Spine trauma is damage to the spine caused from a sudden traumatic injury caused by an accidental fall or any other physical injury. Spinal injuries may occur while playing, performing normal activities, operating heavy machines, lifting heavy objects, driving automobiles, or when you suffer a fall. Injury to spine may cause various conditions including fractures, dislocation, partial misalignment (subluxation), disc compression (herniated disc), hematoma (accumulation of blood) and partial or complete tears of ligaments.
Vertebral compression fractures occur when the normal vertebral body of the spine is squeezed or compressed. The bone collapses when too much pressure is placed on the vertebrae, resulting in pain, limited mobility, loss of height, and spinal deformities. In severe compression fractures the vertebral body is pushed into the spinal canal which will apply pressure on the spinal cord and nerves.

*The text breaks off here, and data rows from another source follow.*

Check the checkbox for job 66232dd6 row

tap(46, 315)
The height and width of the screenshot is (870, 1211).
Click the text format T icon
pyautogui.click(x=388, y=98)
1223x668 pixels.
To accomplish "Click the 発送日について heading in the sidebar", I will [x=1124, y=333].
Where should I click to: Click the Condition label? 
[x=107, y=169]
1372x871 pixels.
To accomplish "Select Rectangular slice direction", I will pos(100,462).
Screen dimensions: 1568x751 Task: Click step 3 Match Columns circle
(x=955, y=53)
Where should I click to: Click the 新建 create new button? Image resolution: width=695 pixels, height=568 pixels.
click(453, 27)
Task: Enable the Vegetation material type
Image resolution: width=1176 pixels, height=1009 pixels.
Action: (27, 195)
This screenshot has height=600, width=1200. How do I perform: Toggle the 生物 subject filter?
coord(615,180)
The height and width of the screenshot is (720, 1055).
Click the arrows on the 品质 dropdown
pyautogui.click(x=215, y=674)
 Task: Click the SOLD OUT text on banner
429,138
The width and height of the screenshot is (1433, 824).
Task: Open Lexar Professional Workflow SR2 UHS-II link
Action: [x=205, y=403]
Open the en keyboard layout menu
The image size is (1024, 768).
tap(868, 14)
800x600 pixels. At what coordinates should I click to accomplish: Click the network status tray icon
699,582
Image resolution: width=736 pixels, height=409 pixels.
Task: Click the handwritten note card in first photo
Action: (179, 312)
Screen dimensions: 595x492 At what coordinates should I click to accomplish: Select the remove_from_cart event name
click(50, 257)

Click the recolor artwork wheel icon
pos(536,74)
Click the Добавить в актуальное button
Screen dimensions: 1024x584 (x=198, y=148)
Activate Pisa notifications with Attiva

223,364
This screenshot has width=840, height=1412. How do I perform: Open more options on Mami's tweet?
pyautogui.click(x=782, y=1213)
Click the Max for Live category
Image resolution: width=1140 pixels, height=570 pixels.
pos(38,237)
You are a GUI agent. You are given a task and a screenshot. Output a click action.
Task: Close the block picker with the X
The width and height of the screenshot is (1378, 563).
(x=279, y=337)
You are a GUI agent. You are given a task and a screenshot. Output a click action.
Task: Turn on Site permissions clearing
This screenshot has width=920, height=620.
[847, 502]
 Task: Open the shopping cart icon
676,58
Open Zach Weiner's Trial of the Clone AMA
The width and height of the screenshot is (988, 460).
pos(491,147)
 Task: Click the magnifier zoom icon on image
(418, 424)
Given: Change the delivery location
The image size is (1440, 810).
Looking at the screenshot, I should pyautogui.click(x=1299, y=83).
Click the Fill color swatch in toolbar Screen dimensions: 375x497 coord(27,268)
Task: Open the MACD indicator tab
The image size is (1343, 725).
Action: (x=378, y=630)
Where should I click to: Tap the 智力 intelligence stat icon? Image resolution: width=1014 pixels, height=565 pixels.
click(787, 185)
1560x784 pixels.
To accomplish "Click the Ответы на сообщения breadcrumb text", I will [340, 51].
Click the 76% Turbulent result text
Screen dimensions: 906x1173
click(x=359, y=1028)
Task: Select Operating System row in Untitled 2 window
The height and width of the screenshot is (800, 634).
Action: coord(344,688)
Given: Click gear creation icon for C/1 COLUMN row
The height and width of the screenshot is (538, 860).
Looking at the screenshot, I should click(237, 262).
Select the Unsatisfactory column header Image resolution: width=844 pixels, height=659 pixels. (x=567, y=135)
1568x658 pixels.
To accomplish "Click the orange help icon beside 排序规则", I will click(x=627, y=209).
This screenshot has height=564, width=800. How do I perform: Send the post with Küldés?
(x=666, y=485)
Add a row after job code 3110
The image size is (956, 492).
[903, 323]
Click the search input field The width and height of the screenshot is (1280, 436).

Spinal stenosis is a term used to describe a narrowing of the spinal canal, which contains the spinal cord and emerging nerve roots. It can occur in any portion of the spine. Because of limited space, changes in the bone (vertebral bodies) or soft tissues (spinal ligaments) can result in compression of the affected spinal cord and blood vessels. This narrowing can be congenital (genetic) or acquired (arthritis, trauma, bone disease, tumor) or a combination of both. Stenosis can be classified by location: central (involving the spinal cord) or lateral (affecting the nerve roots). Cord compression can also occur in patients with advanced cancer. The February 27, 2008, issue of JAMA includes an article about treatment options for cord compression due to metastatic cancer.